En cambio Olivia se echó a reír.

– Ya lo hemos hecho, juez. Siempre supimos que lo conseguiríamos. No sé de qué se sorprende, debería saber mejor que nadie que la mayoría de los crímenes quedan sin resolverse. Aunque éste no sería exactamente sin resolver. Sin solucionar sería una expresión más exacta.

Caminó hasta Tommy y lo sujetó por la barbilla. Aunque seguía hablando al juez, sus ojos estaban fijos en los del niño, como si buscara algo en ellos.

– Los mejores delitos, juez, son los que no tienen fin, aquellos en los que siempre quedan amenazas pendientes, posibilidades. Son crímenes, digamos, con vida propia y que acaban por dominar la vida de las personas. Y éste es uno de ellos.

– Está loca -replicó el juez.

Olivia río de nuevo.

– Tal vez, en la cárcel muchas de las mujeres se volvían locas, de estar encerradas o de aburrimiento, o de la tensión o el miedo. Tal vez yo también, pero será mejor que se acostumbre, porque a partir de ahora voy a ser parte de la familia.

¿Qué opinas, Tommy? Como una tía excéntrica, quizá, ya sabes, sin hijos, un poco rara. De esas a las que invitan a todas las reuniones familiares confiando siempre en que no irán.

Tommy no contestó y Olivia le soltó la barbilla y se apartó de él.

– Aquí arriba no han visto nada. Imaginen lo que ha pasado: a ustedes los he metido en una cárcel y a ellos en otra. ¿Qué pensaban, que los iba a dejar salir a todos bajo fianza después de una semana? Así no es como funciona el sistema, juez. Aún les queda sentencia por cumplir.

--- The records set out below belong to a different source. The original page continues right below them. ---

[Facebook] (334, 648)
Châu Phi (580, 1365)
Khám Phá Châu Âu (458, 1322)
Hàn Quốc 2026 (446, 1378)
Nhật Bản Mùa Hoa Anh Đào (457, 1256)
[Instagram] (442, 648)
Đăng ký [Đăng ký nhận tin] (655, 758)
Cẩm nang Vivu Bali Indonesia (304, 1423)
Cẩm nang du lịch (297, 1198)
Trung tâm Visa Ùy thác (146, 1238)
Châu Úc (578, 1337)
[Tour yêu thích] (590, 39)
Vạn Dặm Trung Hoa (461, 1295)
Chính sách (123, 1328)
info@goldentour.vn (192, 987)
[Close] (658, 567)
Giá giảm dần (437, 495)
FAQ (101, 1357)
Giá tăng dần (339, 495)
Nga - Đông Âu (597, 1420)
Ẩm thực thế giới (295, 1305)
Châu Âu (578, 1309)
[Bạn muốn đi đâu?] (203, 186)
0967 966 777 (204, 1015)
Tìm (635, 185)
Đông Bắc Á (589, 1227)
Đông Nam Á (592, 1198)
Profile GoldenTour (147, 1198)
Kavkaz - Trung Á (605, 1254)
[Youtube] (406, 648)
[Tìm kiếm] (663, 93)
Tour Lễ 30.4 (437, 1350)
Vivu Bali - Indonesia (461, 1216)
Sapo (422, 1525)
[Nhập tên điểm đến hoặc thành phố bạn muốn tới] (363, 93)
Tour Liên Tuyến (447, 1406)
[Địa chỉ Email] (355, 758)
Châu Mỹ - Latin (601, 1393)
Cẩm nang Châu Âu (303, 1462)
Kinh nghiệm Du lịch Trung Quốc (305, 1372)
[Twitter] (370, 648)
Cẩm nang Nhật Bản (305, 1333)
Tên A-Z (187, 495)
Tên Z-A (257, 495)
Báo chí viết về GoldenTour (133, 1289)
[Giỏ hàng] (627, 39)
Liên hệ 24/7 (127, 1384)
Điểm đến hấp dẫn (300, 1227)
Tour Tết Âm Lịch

– ¿Se supone que eso es lo que les tengo que decir?

– No -negó Olivia moviendo la cabeza-. No necesito ningún mensajero.

– Entonces, ¿para qué nos lo cuenta?

– Para él, juez -dijo señalando a Tommy-. Para que nunca se olvide. -Miró de nuevo al niño.- Ya te dije al principio lo importante que eras en esta historia -continuó-. Serás una especie de recordatorio, para que nunca olviden.

Al juez lo asaltó un pensamiento terrible: ¿Un recordatorio vivo? ¿O muerto?

– ¿Cuándo habrá terminado con nosotros? -preguntó con voz queda, tratando de no sonar exigente.

– Pronto, en cuestión de horas, probablemente. Mañana como muy tarde, así que no pierdan la esperanza. Tal vez no lo estropeen todo en el último momento. Hasta ahora han obedecido todas mis órdenes como los buenos soldaditos que son.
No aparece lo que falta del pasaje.